Saturday, July 17, 2010

#10 Casino Royale by Ian Fleming




I’ve been on a bit of a James Bond kick lately. Until recently I’d never seen the Sean Connery Bond movies much to the chagrin of some of my friends. I had just never gotten around to it. When I was growing up Roger Moore was James Bond and while I enjoyed his portrayal as a kid, it didn’t set world on fire for me. However, I recently watched the Daniel Craig version of Casino Royale and enjoyed it much more than I thought I would. This has in turn has reignited my interest in all things Bond, James Bond. And being the bibliophile that I am, has lead me to Ian Fleming’s original novels.

In Casino Royale, the first in the series, Monsieur Le Chiffre ("the cipher"), the treasurer of a Soviet-backed trade union in the Alsace-Lorraine region of France, is running a baccarat game in the casino at Royale-les-Eaux, France, in order to recover union money he lost in a failed chain of brothels.

Expert baccarat player James Bond (British secret agent 007) is assigned the defeat of Le Chiffre, in the hope that his gambling debts will provoke Soviet espionage agency SMERSH to kill him. Add in Bond Girl/Femme Fatale Vesper Lynd and a few twists and turns and that’s basically what you get.

For those weaned on the film series (especially the aforementioned film version with Daniel Craig) this novel is going to be surprisingly sedate and down to earth. This is definitely Bond in his most formative state and Fleming seems to be feeling his way through the story as much as his main character. All the familiar Bond tropes – the slam bang opening action sequence, the gadgets, the suave personality, quips, and serial womanizing are not in evidence. This Bond is tentative, business-like, brutish and somewhat naïve. I’ve heard that Fleming became influenced by the film series as it developed and its more fantastical elements crept into later novels, but here we have a simple, low-key introduction to the character of James Bond and as such it’s probably one of the most realistic stories in the Bond canon.

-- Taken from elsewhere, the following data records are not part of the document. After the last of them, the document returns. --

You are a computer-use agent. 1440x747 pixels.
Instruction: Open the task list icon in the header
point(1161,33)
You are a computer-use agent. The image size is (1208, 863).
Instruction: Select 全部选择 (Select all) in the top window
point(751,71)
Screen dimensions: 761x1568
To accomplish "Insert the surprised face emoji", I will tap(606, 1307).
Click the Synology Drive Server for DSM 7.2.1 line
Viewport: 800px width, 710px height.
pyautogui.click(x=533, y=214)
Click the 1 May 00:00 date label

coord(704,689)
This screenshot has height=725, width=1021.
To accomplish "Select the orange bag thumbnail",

For those used to the non-stop action and globetrotting of the films, that realism is going to be hard to take in places. The centerpiece of the novel is the baccarat game and long tedious passages are given over to explaining the intricacies of that card game. The few moments of action can be counted on one hand. However, when they do come, they are sudden, striking and give real weight and character complications to the story. Which is as it should be. Good spy stories are about intrigue, subterfuge, blinds and double blinds. Action is usually a result of something going wrong and should be surprising and have consequence.

While I enjoy the modern Bond, I wonder if he’s not a character of a certain time and place? Part of the appeal of Casino Royale for me is the cold war themes and the portrait of post-war Europe; there is real gravitas to an agent and agency of a humbled old world empire caught between the emerging U.S. and Soviet super-powers and finding its way in the new world order. That is something that is lost in the modern version. What is Bond’s place in the post-cold war era? Today he’s just a generic super secret agent.

I know this version is short lived as the series became more and more cartoonish as it progressed, but at least in Casino Royale, Fleming evokes the fear and tensions of that moment in history and a character figuring out his place in it.